Aqueous solutions are key to reactions in liquid mediums, where the solutes are dissolved in water. Understanding this concept helps identify the state of matter for reactants and products during reactions. The symbol \((aq)\) denotes substances that are dissolved in water, meaning the ions are free to move and react.

In our given reactions, substances like \(\text{MgSO}_{4}(aq)\) and \(\text{BaCl}_{2}(aq)\) are in the aqueous state, allowing them to interact through their dissolved ions.
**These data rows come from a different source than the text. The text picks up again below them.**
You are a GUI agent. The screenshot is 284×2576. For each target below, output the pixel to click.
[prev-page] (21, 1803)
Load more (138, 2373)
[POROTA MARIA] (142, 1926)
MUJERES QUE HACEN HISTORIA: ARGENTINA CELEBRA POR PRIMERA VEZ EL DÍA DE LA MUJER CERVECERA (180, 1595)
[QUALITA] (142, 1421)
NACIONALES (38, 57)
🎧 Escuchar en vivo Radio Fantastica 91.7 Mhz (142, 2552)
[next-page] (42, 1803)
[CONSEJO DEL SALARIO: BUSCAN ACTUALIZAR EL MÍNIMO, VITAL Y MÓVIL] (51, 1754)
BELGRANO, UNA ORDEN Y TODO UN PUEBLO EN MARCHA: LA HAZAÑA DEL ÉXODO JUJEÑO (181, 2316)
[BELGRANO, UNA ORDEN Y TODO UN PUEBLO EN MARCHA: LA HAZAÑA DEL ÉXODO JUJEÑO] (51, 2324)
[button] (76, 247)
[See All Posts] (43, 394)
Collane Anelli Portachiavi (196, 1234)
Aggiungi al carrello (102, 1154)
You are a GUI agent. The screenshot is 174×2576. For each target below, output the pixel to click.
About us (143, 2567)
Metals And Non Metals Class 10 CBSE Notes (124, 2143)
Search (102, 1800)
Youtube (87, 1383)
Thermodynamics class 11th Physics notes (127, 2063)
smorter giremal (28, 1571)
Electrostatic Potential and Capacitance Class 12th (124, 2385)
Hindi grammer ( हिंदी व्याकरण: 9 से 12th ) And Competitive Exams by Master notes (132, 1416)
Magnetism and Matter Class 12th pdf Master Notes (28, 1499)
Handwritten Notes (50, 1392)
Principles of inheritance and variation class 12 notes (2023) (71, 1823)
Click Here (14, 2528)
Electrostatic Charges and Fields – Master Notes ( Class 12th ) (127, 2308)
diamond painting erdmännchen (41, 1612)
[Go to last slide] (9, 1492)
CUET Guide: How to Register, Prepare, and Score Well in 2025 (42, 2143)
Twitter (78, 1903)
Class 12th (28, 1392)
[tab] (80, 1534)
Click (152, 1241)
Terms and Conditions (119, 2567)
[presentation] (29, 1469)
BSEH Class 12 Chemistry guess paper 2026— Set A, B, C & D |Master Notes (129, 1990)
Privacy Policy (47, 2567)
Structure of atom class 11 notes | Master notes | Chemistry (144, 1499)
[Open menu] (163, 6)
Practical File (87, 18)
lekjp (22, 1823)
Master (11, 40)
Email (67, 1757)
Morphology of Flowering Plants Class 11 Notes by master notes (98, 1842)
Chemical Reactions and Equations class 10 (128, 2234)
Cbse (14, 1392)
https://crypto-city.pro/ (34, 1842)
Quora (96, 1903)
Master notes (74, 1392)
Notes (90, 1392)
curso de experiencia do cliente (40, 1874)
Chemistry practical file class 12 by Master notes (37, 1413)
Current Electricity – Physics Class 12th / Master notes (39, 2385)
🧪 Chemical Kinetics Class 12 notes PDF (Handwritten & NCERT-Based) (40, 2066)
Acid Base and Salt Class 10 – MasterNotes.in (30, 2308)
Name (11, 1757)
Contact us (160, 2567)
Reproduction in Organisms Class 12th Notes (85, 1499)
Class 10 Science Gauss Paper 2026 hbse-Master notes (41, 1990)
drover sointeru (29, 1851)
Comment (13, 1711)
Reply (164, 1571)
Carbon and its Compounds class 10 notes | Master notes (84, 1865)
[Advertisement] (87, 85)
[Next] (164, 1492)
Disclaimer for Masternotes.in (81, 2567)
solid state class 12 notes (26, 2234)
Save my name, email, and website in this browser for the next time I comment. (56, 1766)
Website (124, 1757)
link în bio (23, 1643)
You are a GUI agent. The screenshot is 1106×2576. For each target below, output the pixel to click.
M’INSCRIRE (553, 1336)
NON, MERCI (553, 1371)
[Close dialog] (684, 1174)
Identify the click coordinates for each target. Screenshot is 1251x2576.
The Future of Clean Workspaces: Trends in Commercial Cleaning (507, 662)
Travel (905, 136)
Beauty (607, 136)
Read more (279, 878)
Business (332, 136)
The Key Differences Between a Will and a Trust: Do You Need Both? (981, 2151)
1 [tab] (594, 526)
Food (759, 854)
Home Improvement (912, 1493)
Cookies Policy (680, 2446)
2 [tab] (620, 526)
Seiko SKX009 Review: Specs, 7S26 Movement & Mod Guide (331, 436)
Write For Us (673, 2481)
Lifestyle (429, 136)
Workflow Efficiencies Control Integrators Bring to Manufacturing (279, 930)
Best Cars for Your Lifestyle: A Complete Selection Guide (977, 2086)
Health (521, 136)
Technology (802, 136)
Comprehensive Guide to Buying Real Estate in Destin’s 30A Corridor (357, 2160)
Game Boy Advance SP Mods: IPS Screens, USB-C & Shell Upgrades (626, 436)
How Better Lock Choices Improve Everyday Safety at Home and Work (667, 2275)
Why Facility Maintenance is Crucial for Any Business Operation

For example, the ions in \(\text{MgSO}_{4}(aq)\) separate, moving freely in solution and can immediately react with ions from \(\text{BaCl}_{2}(aq)\) to produce an insoluble compound like \(\text{BaSO}_{4}(s)\).

The characterization of substances in such reactions is critical, as studying aqueous solutions sheds light on various phenomena ranging from biological processes to industrial reactions. This understanding makes it possible to predict outcomes and balance equations in double-replacement, precipitation, and other reactions efficiently.